Know the nodes position

In theory the network could calibrate the node positions itself by measuring the distances between the nodes (master sends command like: "node 2: measure your distance to node 4 and report it to me!"). After measuring various distances it should be possible to populate relative coordinates for each node. Even if this doesn't work well in reality, I'd be happy with putting in the positions by hand (into the web interface).

Remember that this is just a concept that rumours in my head. Also making the robot itself work properly and building a battery changing station are to be done first.

The mowing system turns out to be one of the toughest parts to work out. Of course the robot can't mow as fast as it's gasoline powered competitor, therefore it needs to be very silent to compensate the longer noise-frames and not annoy the neighbours. 

I decided to ditch the bearings since exactly aligning the motors with the bearings while maintaining a connection withstanding the tremendous torque was beyond my capabilities. (note that my most advanced tool is a cordless electric screwdriver / drill ).

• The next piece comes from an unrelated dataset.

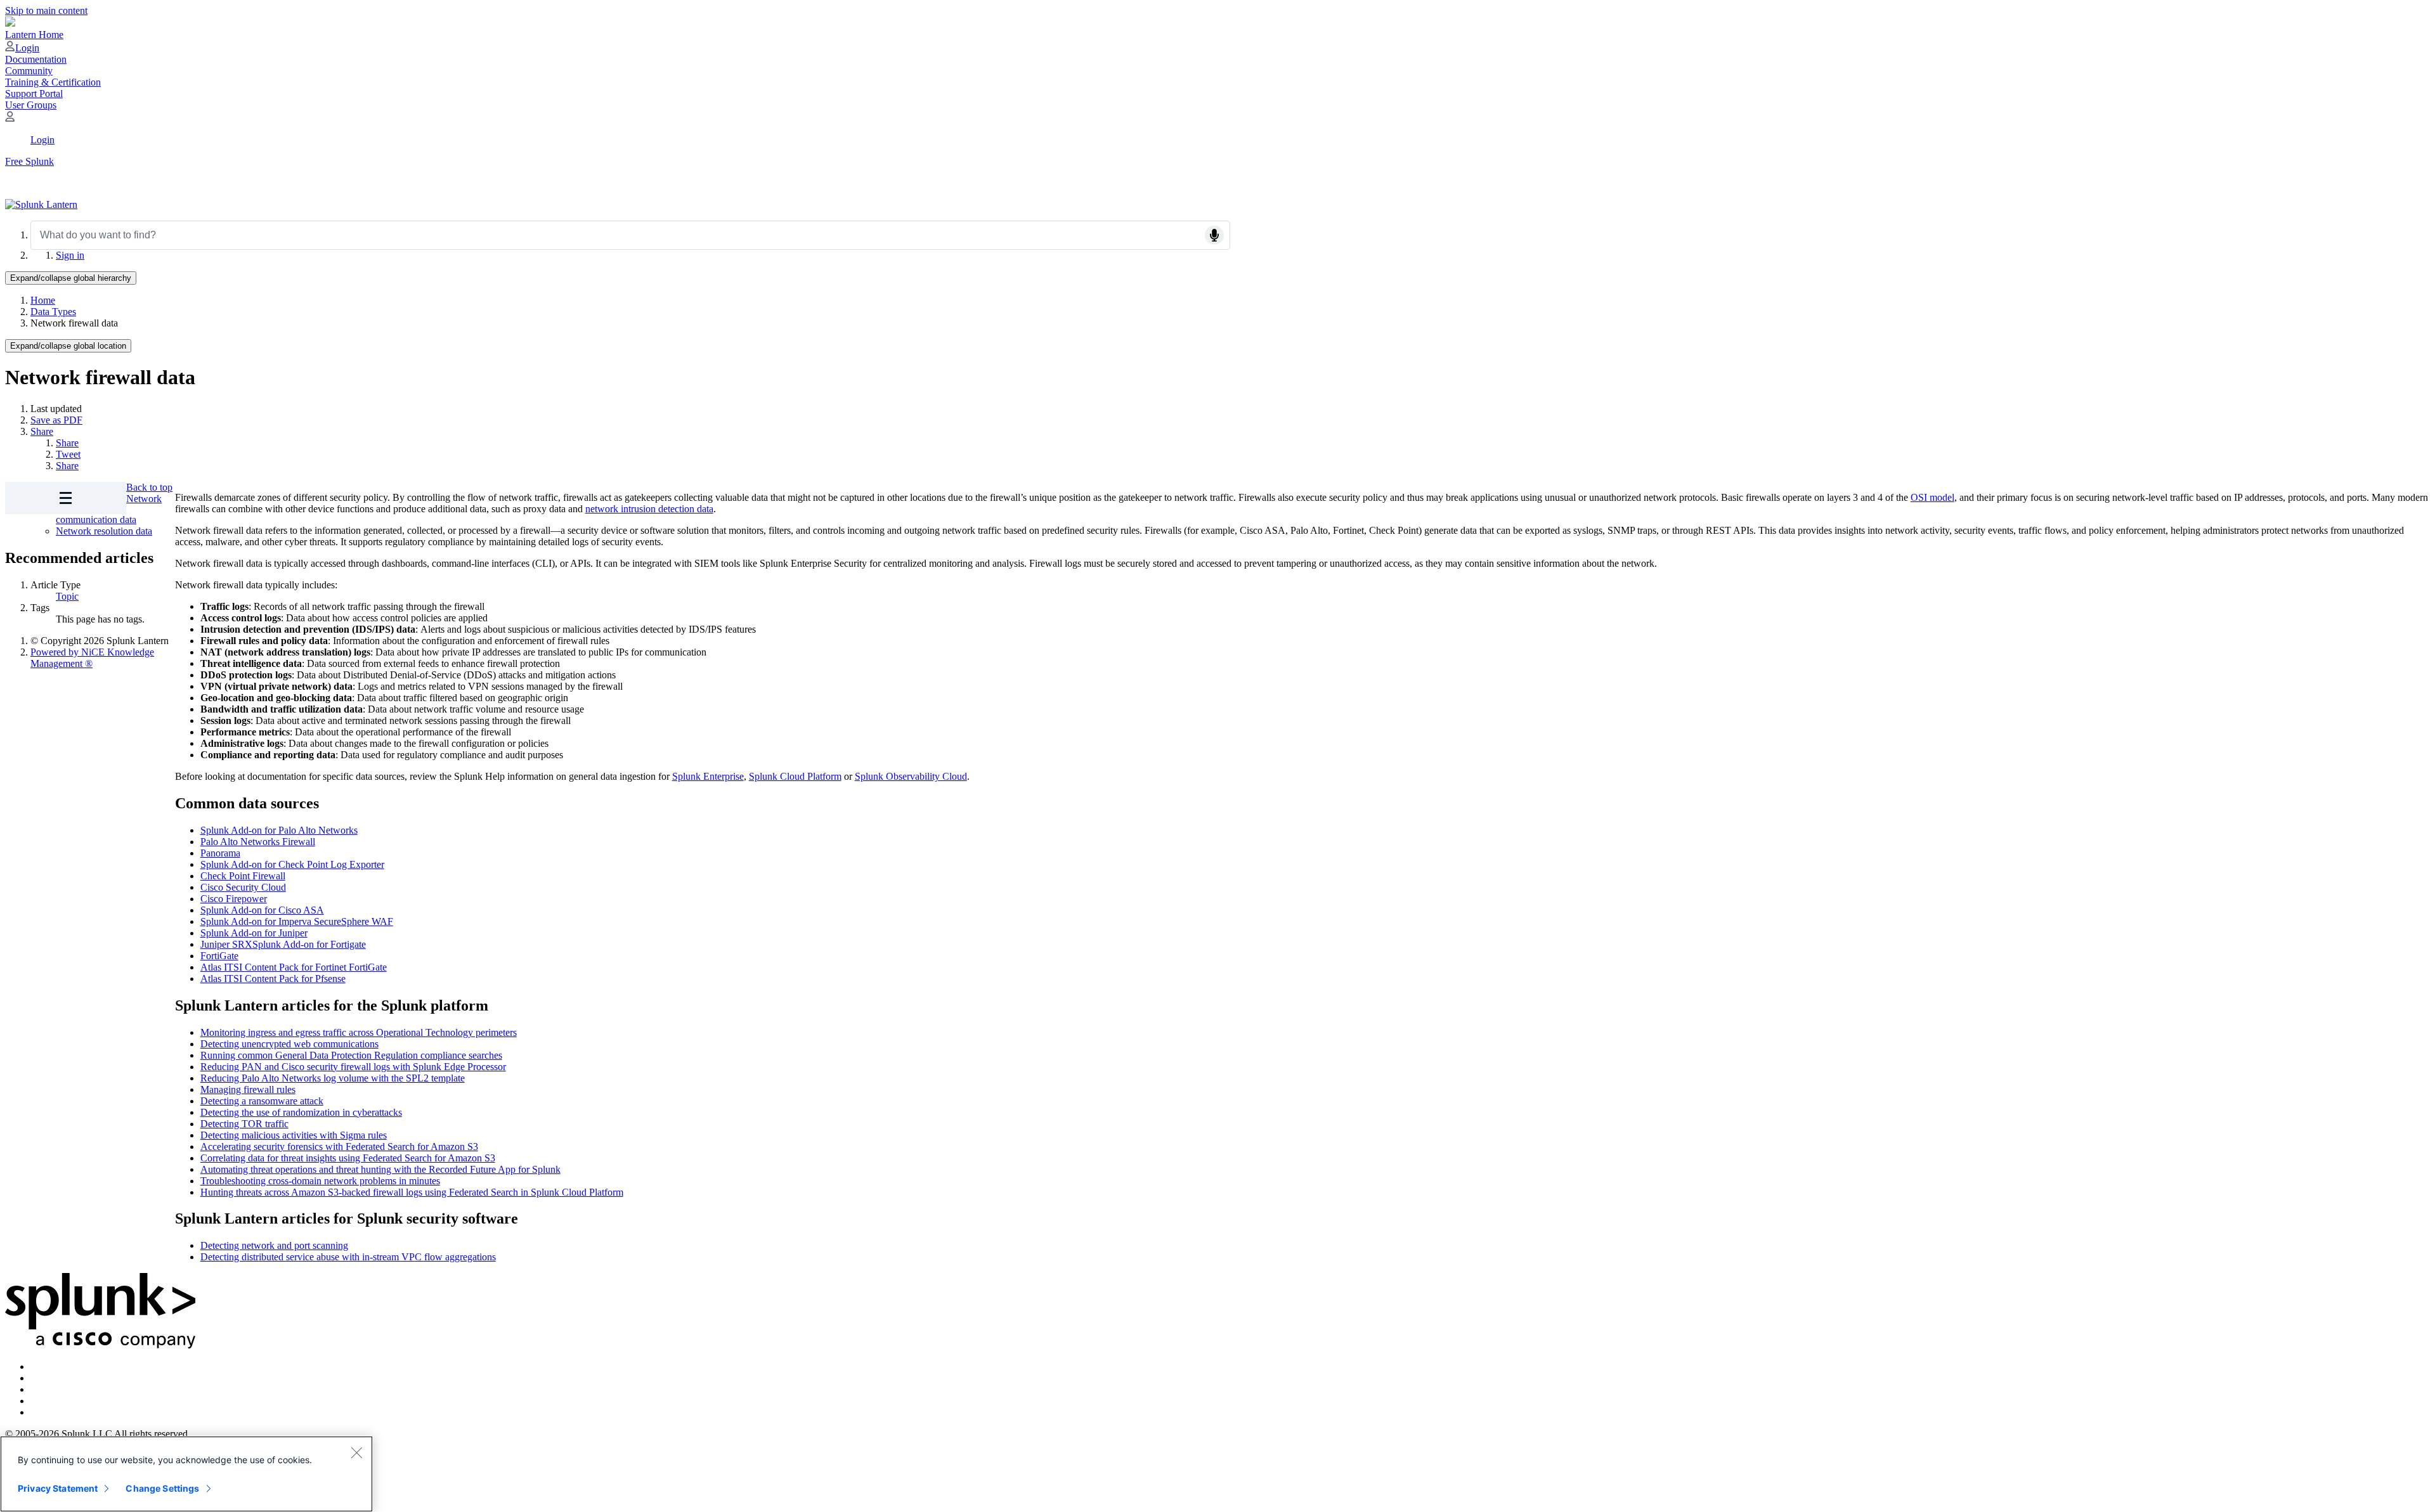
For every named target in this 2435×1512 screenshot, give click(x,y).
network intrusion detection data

This shouldn't be too much of a problem, since one motor of this kind costs ~2.5€ and these probably need to be replaced anyways at some time since they have brushes.

This is how the shaft of the motors is connected at the moment:

(I can't see the bend when looking at the real thing - not sure whether camera or eyes broken..) To minimize vibrations I'll craft these once again as precise as I can and mount laser cut mowing platters to them:

The hood (green) will also be lasercut from aluminium. The straight sides are for mounting vertical flaps. They will not only prevent grass (and slugs..) from flying around, but also sense if the blades are about to touch the ground. Our garden (and probably most others too) has lots of little holes in it. That's not a problem with the rear wheels (front tips up a bit), but with the front wheels it occasionally happens that the blades get stuck. The design isn't finished yet, but the company that run this service are on operational vacation anyways.

JohnsonFarms.us wrote a comment whether I considered to use a string trimmer instead of blades. I built one and tried it out

Here's a video on that:

( Sorry for occasional brain overflow - either forgot how to English or to move the cam accordingly. The string trimmer is almost invisible since tiny grey surfaces move damn fast )

In a longer test I did previously the string trimmer (had strings on both motors) turned out to use just too much energy. The RPMs need to be very high to actually cut the grass and not just bend it, which makes it noisier than the blades. The idea is great, but I'll stick to blades.